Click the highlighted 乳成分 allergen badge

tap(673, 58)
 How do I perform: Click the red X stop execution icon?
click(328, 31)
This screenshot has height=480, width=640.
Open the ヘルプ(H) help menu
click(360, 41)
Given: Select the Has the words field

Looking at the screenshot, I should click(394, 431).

::::

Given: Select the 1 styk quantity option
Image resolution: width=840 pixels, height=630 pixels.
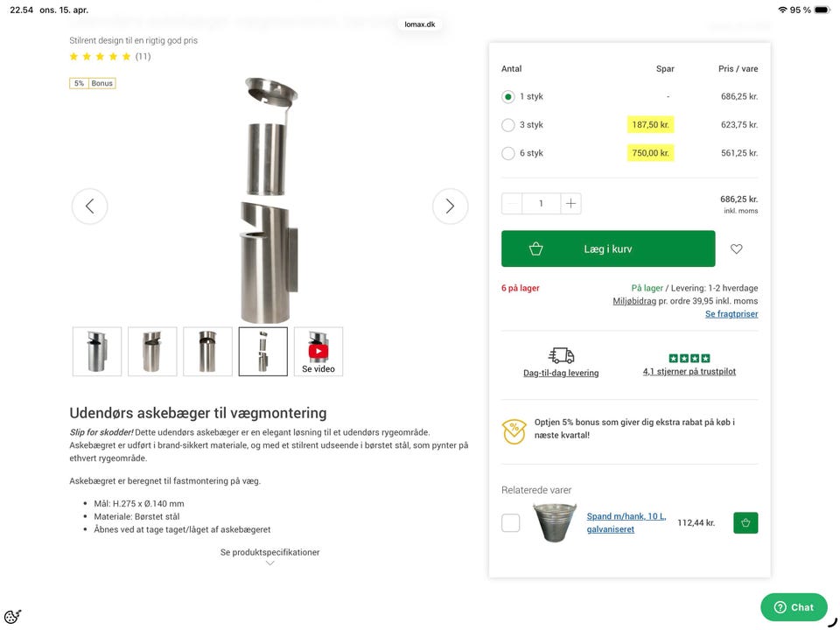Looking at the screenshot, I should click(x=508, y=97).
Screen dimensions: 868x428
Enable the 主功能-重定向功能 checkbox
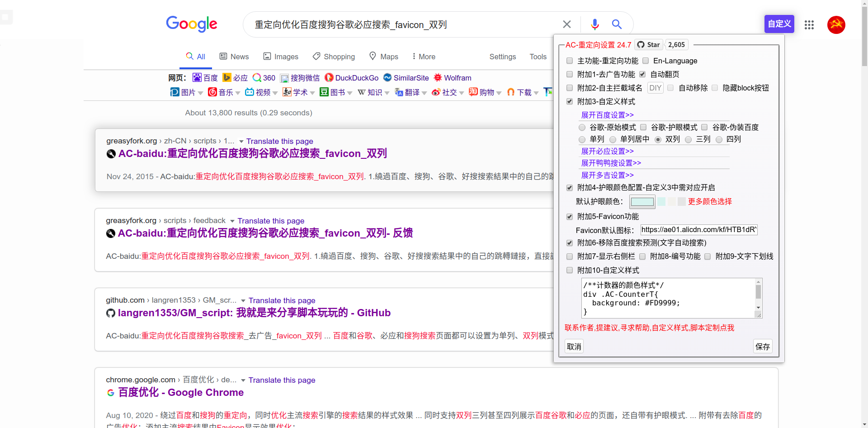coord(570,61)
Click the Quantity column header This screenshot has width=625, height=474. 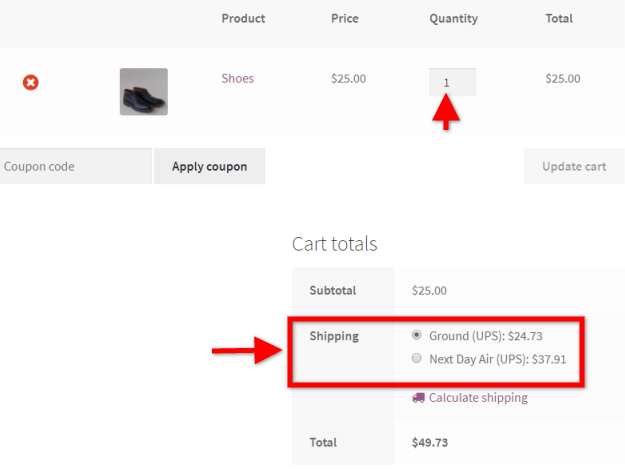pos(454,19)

::::

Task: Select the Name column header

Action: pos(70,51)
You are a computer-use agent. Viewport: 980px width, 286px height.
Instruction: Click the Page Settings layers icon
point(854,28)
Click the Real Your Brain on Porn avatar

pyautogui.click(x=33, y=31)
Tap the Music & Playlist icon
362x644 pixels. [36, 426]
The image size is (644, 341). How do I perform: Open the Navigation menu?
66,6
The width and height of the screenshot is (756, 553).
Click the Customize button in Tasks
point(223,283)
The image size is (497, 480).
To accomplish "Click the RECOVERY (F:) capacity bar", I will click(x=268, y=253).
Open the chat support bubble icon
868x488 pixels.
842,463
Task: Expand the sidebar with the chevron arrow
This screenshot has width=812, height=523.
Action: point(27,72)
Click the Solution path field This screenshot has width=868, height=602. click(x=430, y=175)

::::

### WHAT IS BEING ASKED
From the line with "Click the highlighted 乳成分 allergen badge" up to and including the line with "Looking at the screenshot, I should click(394, 431).", reproduce the lines with "field" replaced by "box" and everything else left as it is.

### EXERCISE ANSWER
Click the highlighted 乳成分 allergen badge

tap(673, 58)
 How do I perform: Click the red X stop execution icon?
click(328, 31)
This screenshot has height=480, width=640.
Open the ヘルプ(H) help menu
click(360, 41)
Given: Select the Has the words box

Looking at the screenshot, I should click(394, 431).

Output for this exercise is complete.